De Lille moves in for de kill as the DA is outmanoeuvred ... again
Just before she was to face a vote of no confidence, she reached an agreement that sees her remain as mayor
Cape Town mayor Patricia de Lille outmanoeuvered the DA – again – as she fought to keep hold of her mayoral chains.
In an agreement reached on Wednesday night between De Lille and her party, with whom she has been embattled for months now, the DA yielded to her request that her disciplinary hearings be open to the media.
De Lille seemed to have called the party’s bluff over whether or not they actually had the numbers inside the Cape Town city council to boot her from her position during a motion of no confidence scheduled to take place against her on Thursday morning.
Instead the motion was withdrawn in the wake of the Wednesday night agreement – in exchange for her facing the DA’s disciplinary council over allegations of maladministration and nepotism brought against her by her fellow DA councillors.
DA federal executive chairperson James Selfe wore a somber face as he sat on a wooden stage inside the Banquet Hall of the Cape Town Civic Centre following a lengthy DA caucus meeting. His posture and expressions were contrasted by a confident-looking De Lille, who told Times Select that Wednesday’s agreement was best for her and the party.“I’m just happy that now we can proceed following due process and get this episode over as fast as possible. It is for the benefit for the party and myself that we have this disciplinary hearing and get it over and done with as soon as possible,” said De Lille.
The DA said the “speedy” hearing would be held over three days in August.
“In addition‚ the agreement makes space for the mayor to be held accountable in a fair and reasonable manner for findings of independent council-led investigations‚ such as the upcoming Bowman’s report into her conduct‚” DA spokesperson Solly Malatsi and federal council deputy chairperson Natasha Mazzone said in a statement.
They were referring to an investigation by law firm Bowman Gilfillan‚ commissioned by the City of Cape Town‚ into allegations of misconduct against De Lille.
Malatsi and Mazzone added: “Upon mayor De Lille’s insistence‚ the party will appoint a federal legal commission panel‚ and the prosecution will be led by an independent senior prosecutor and will be open to the media.“This agreement states that we will all strive to conclude the matter as soon as possible.”
The row about holding De Lille’s disciplinary hearing in public has been going on since March.
At the time, the mayor said: “My lawyers have emphasised to the party that I can only restore my reputation if the public is able to view and assess for themselves whether the process is fair.
“The party‚ however‚ wants a closed hearing and‚ quite ironically‚ it is Ms Glynnis Breytenbach‚ who fought for her own disciplinary hearing to be open when she was at the National Prosecuting Authority‚ who is now leading the fight for a secret hearing.”
Breytenbach‚ who chairs the DA federal legal commission‚ told TimesLIVE at the time: “It is unfortunate that Ms de Lille refers to me in person because‚ of course‚ it was not me in person‚ it is the party’s stance.

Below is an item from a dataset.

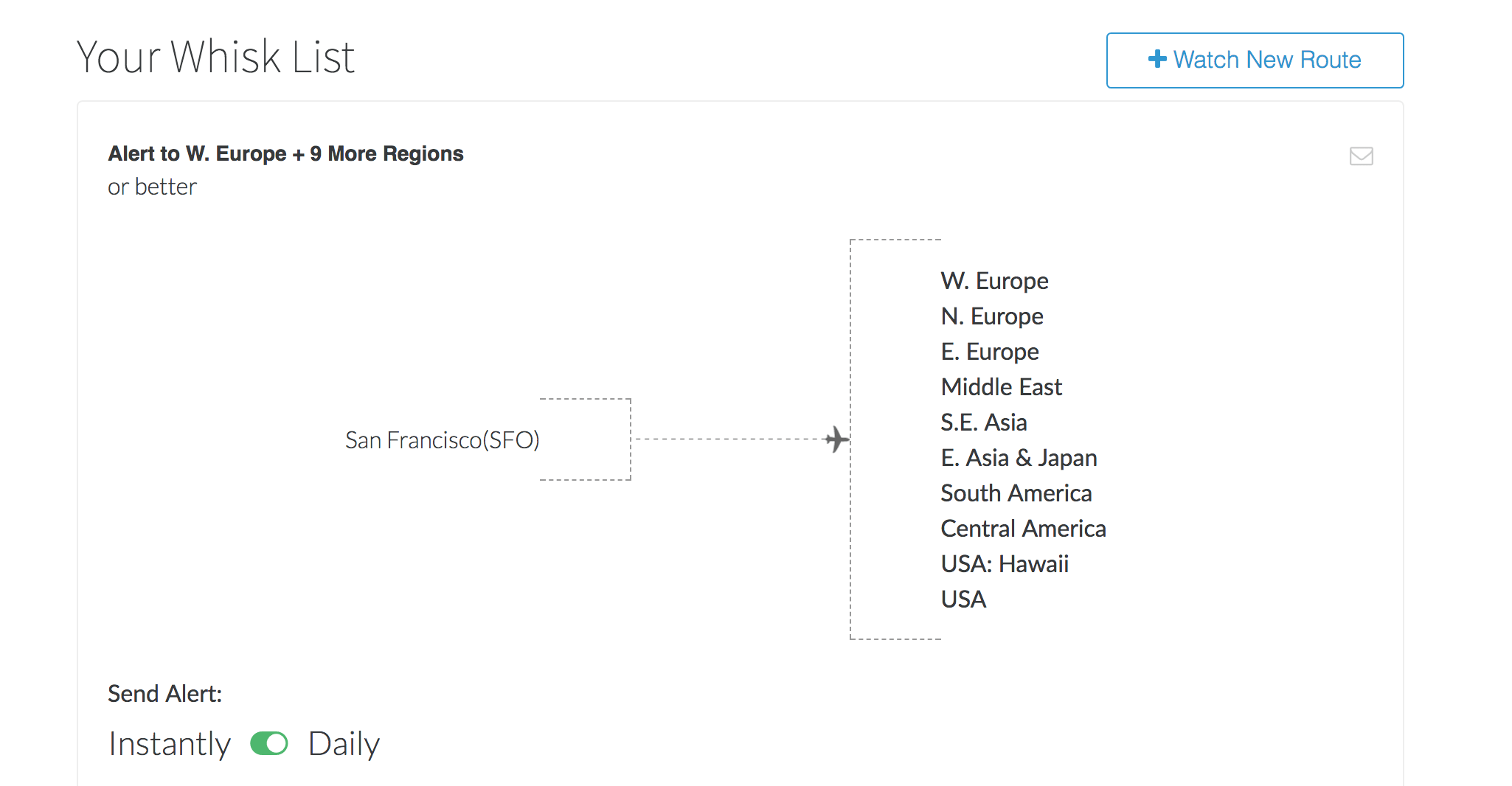
Task: Choose South America destination region
Action: point(1016,493)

I represent the party.”
De Lille also said at the time she had not been charged with corruption and the bulk of the charges against her “concern allegations of highly technical transgressions which do not involve me at all‚ other than the contention that as the ‘boss’ of the city I should be held liable”.
Her detractors in the party claim that the DA caucus would have had the numbers to vote her out this time, after she barely avoided being removed in a motion of no confidence in February.

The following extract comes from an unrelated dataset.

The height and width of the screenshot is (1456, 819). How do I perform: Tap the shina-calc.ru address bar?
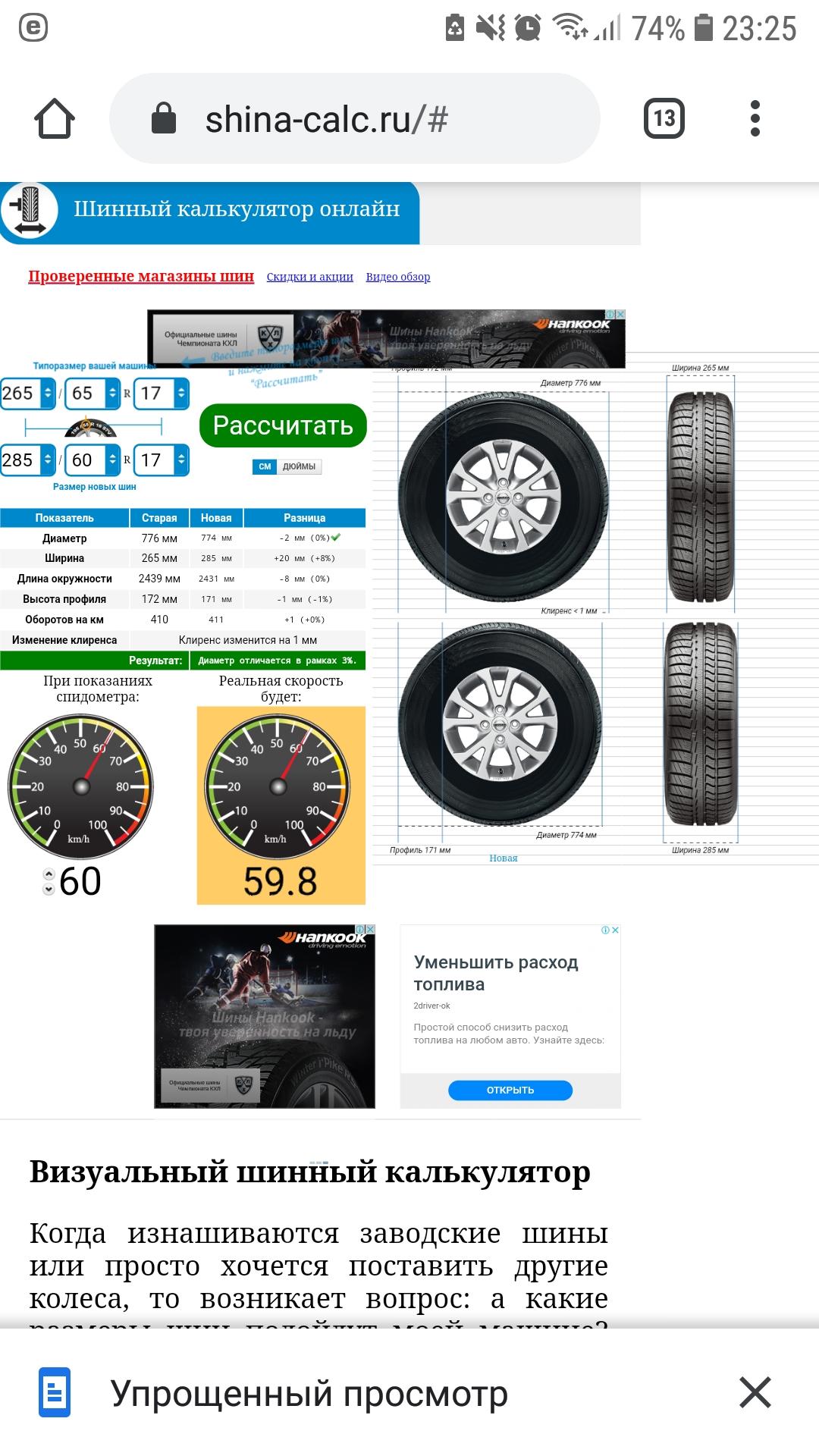pos(355,118)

That motion was originally brought forward by the ANC, who abandoned it when they realised that the DA caucus was going to vote with them – and they then ended up voting against the motion, which saw the mayor staying on by one vote.Xolani Sotashe‚ ANC leader in the City of Cape Town‚ said he was not surprised Thursday’s motion had been withdrawn.
“It was expected. They were scared and not sure of their numbers‚” he said.

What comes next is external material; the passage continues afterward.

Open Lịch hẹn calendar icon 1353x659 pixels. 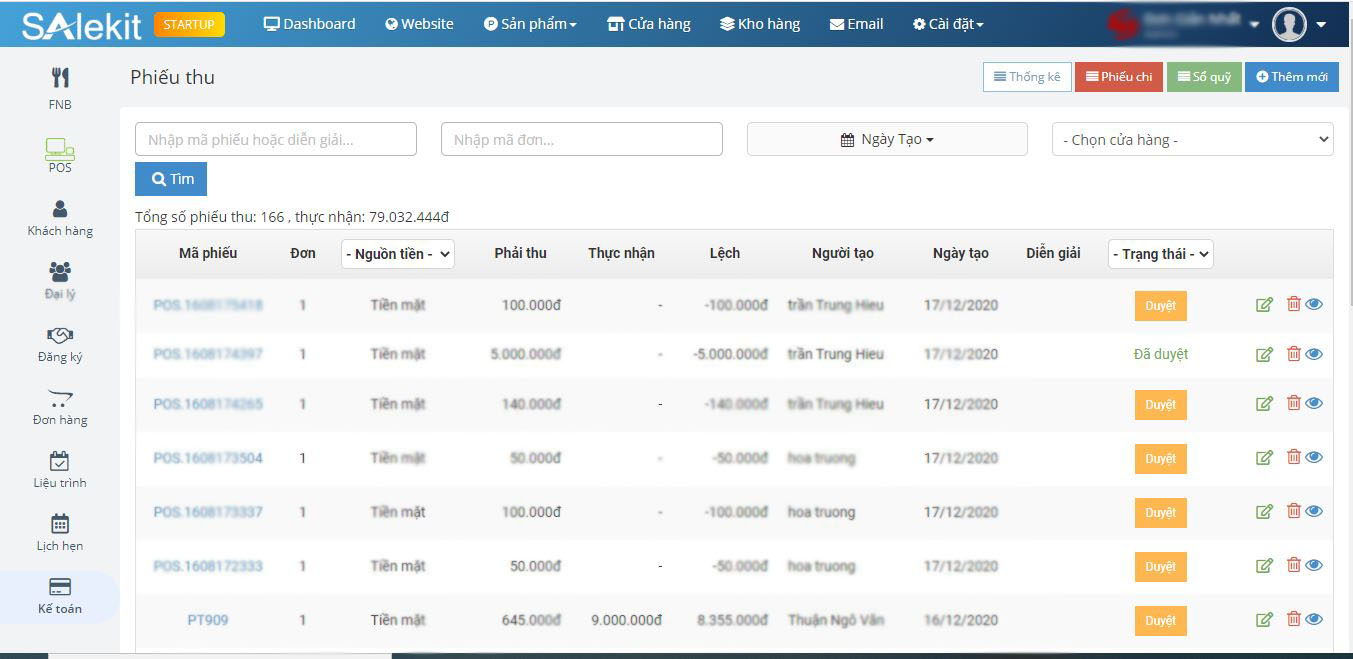click(60, 524)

DA counsel Sean Rosenberg‚ arguing in De Lille’s successful court action against the party’s so-called “cessation clause” in June, said that the mayor was “stonewalling” the disciplinary process‚ as a result of which it could take a “number of years”.
Others accused her of trying to stall the disciplinary process.
“They are entitled to their opinion but it’s wrong of them to use their opinion to try and think for me and speak for me. I’m quite capable to speak for myself and therefore I will not even respond to what feelings or opinions they have,” De Lille responded.
“We will follow due process in terms of the federal legal commission of the DA. I never want to be treated any different to any other member in the party. We’re all subject to those processes and systems."